→ **WHAT THE TASK ASKS**: A precise reproduction of every record below is needed, minus the pictures.

→ **Dataset records**:
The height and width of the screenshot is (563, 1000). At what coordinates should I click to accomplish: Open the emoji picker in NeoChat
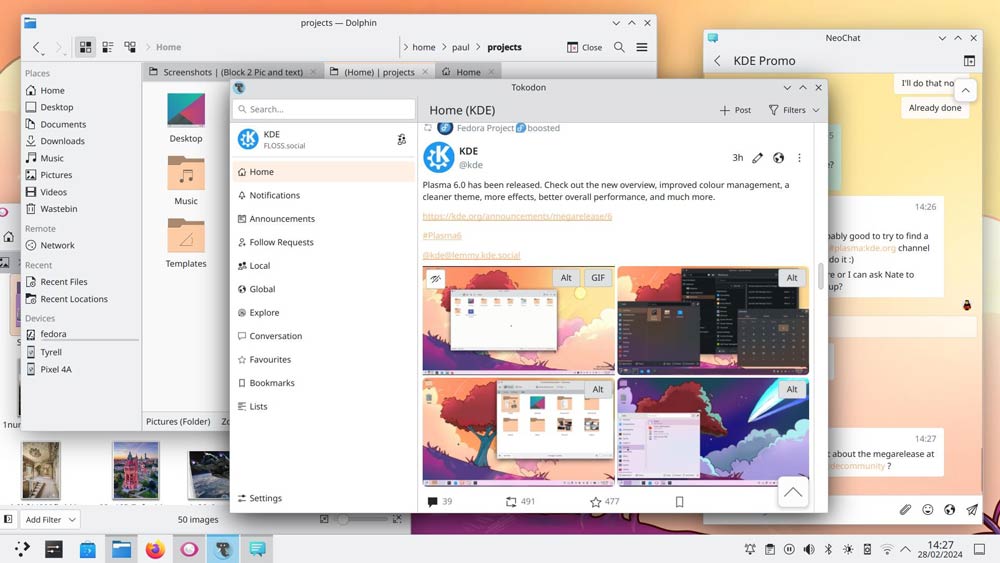pyautogui.click(x=928, y=510)
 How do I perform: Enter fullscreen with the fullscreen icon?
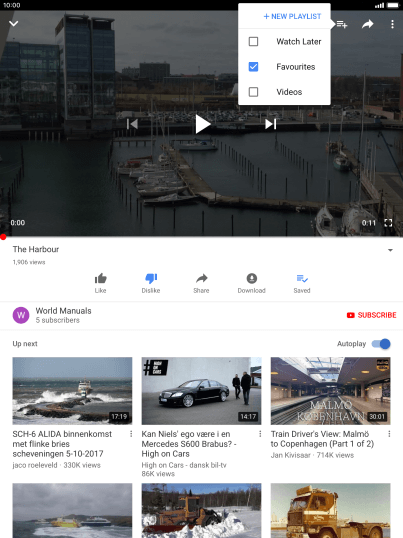388,223
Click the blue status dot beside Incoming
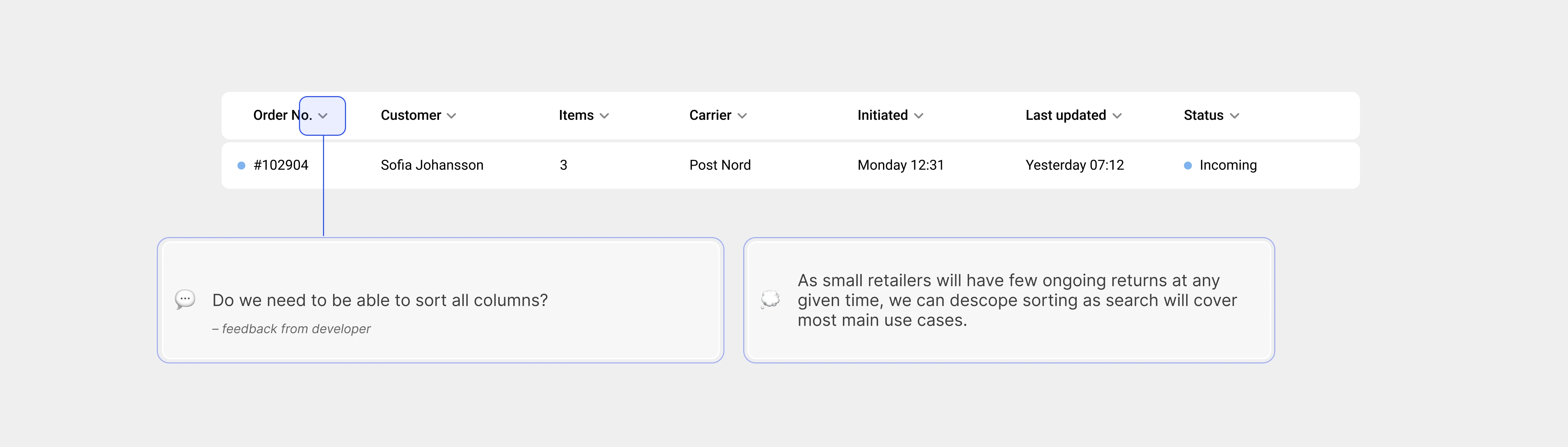The width and height of the screenshot is (1568, 447). (1187, 165)
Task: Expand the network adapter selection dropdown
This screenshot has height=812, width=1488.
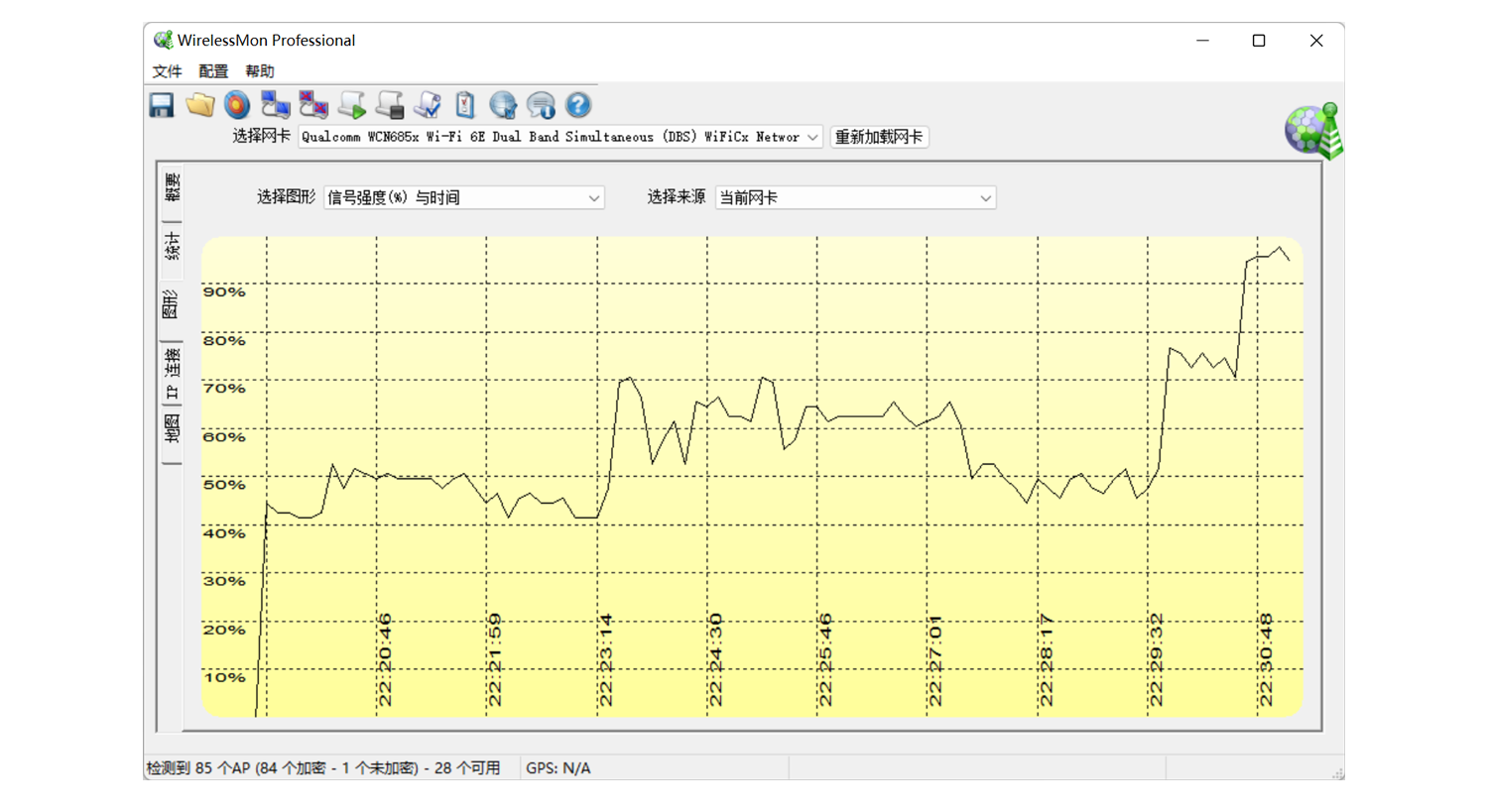Action: tap(811, 137)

→ **FINISHED TASK**:
The height and width of the screenshot is (563, 1000). At what coordinates should I click to accomplish: Open the emoji picker in NeoChat
pyautogui.click(x=928, y=510)
 How do I perform: Enter fullscreen with the fullscreen icon?
388,223
Click the blue status dot beside Incoming
The width and height of the screenshot is (1568, 447). (1187, 165)
Task: Expand the network adapter selection dropdown
This screenshot has height=812, width=1488.
Action: tap(811, 137)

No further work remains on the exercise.